Effective Communication is more than just the words we speak. It’s how we get our message across. It’s our voice tone, our body language, our actions, etc. We can improve communication skills by using the steps of Effective Communication.

Effective Communication allows us to monitor our non-verbal cues and helps our child feel understood. When we use Effective Communication we know what we heard is what they were trying to say. Removing so much of the “miscommunication” that takes place.

When a child feels heard, even if we don’t always agree with what they’re saying, it goes a long way to strengthen and build our relationship. It also gives them confidence that they can express themselves in any situation, without getting frustrated or angry.

Episode Transcript

This is episode 49. Let’s get started.

Smarter Parenting welcomes you to our podcast series, The Parenting Coach for ADHD. Here to heal and elevate lives is your Parenting Coach, Siope Kinikini.

Hello, my people. How are you, my friends? Hopefully, everyone is doing great. I am doing fantastic. I am super excited to be talking to you today about Effective Communication.

Now before we begin, I do need to give a shout out to the Utah Youth Village. Smarter Parenting is a division of the Utah Youth Village. It is through the donations of people who are supporting the charity, which is the Utah Youth Village, that allows us to provide this podcast to you. So, we want to give a huge shout out to anyone who’s donated to help carry this message out to the world. If you are able to, we would ask you to please make a donation to Smarter Parenting or to the Utah Youth Village.

Now, today we are going to be talking about one of the most essential skills that you will ever run across that will be beneficial to you and your child for the rest of your lives. Effective Communication.

GOAL: From the podcast excerpt on Effective Communication, return the passage between "Effective Communication allows" and "Coach, Siope Kinikini.", inclusive. The listing that comes next is separate material, unrelated to the podcast excerpt.

Records for locating displayed items
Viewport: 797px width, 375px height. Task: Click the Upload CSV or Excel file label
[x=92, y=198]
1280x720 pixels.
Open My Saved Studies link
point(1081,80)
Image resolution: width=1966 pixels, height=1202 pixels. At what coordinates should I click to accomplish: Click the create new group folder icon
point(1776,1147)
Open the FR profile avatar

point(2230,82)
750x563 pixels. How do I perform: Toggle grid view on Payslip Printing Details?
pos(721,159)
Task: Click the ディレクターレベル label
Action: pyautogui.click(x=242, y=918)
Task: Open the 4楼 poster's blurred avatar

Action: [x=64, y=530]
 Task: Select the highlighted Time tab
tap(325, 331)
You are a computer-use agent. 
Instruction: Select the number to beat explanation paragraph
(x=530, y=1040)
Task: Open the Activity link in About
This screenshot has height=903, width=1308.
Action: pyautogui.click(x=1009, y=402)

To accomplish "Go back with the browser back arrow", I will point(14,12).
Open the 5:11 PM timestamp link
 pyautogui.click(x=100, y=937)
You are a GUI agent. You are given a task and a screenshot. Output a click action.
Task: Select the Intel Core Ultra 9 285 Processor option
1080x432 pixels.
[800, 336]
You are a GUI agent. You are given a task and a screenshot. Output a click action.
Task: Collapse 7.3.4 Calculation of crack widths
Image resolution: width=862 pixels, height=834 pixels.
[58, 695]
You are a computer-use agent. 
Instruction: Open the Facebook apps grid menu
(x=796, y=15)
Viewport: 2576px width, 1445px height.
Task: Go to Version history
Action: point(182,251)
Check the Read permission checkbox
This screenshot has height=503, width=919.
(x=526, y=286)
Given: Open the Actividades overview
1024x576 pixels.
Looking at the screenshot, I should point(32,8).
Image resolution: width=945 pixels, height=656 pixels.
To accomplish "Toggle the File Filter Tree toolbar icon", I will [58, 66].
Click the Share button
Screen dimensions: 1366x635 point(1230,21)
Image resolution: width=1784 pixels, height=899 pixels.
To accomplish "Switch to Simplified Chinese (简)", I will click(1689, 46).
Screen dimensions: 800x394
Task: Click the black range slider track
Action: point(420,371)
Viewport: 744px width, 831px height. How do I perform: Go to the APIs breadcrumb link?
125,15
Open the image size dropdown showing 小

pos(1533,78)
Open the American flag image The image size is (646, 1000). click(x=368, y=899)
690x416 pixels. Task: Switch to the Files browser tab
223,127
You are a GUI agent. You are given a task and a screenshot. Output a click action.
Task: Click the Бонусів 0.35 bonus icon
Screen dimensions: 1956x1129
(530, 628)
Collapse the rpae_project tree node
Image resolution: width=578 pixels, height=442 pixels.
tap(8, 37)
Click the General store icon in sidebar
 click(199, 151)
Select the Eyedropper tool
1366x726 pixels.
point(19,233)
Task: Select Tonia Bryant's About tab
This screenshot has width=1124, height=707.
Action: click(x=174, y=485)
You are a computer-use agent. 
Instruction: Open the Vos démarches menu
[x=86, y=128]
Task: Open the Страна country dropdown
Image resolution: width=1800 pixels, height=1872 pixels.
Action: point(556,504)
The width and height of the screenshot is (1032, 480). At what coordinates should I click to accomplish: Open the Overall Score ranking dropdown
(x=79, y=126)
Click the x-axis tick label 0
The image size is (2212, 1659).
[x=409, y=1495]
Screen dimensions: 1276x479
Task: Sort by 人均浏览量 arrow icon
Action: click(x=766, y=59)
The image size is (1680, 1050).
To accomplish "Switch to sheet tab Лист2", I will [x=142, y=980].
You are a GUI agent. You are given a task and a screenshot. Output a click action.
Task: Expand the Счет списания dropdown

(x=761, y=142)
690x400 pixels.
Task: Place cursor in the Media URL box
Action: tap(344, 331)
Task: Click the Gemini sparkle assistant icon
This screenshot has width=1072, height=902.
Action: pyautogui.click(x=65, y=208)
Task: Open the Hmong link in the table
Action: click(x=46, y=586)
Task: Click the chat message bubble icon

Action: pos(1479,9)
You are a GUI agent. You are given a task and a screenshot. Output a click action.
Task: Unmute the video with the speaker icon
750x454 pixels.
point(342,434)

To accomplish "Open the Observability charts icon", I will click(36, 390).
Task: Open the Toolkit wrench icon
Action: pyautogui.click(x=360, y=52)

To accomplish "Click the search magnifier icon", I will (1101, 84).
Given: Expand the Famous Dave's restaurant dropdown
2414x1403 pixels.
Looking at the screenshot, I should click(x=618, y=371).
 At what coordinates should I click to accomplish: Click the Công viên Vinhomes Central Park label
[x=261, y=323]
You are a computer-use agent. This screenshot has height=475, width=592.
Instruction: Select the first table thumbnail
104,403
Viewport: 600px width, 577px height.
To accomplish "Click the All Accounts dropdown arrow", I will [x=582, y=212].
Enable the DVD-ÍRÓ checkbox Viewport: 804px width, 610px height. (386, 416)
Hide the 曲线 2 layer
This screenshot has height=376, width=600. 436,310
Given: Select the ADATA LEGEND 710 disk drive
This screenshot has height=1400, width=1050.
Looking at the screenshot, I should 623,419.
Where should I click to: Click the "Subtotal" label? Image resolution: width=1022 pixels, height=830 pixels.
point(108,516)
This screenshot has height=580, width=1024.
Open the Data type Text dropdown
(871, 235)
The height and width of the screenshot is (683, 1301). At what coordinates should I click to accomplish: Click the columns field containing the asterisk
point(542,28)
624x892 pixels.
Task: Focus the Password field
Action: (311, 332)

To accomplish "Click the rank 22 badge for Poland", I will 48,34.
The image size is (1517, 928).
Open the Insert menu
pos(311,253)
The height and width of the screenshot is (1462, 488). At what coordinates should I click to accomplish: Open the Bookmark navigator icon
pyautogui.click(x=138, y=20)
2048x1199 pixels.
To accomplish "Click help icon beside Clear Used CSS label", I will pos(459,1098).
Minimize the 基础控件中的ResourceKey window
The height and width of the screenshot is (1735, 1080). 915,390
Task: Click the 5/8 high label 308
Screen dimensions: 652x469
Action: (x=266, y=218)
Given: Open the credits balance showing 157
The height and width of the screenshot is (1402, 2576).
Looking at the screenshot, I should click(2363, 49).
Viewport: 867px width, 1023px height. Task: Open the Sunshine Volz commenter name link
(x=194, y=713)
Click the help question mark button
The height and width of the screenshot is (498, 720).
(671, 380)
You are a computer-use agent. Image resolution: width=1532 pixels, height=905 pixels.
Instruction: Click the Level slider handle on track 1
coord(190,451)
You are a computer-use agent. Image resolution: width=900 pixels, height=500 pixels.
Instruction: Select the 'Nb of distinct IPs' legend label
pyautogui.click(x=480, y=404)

COMPLETED TASK:
Effective Communication allows us to monitor our non-verbal cues and helps our child feel understood. When we use Effective Communication we know what we heard is what they were trying to say. Removing so much of the “miscommunication” that takes place.

When a child feels heard, even if we don’t always agree with what they’re saying, it goes a long way to strengthen and build our relationship. It also gives them confidence that they can express themselves in any situation, without getting frustrated or angry.

Episode Transcript

This is episode 49. Let’s get started.

Smarter Parenting welcomes you to our podcast series, The Parenting Coach for ADHD. Here to heal and elevate lives is your Parenting Coach, Siope Kinikini.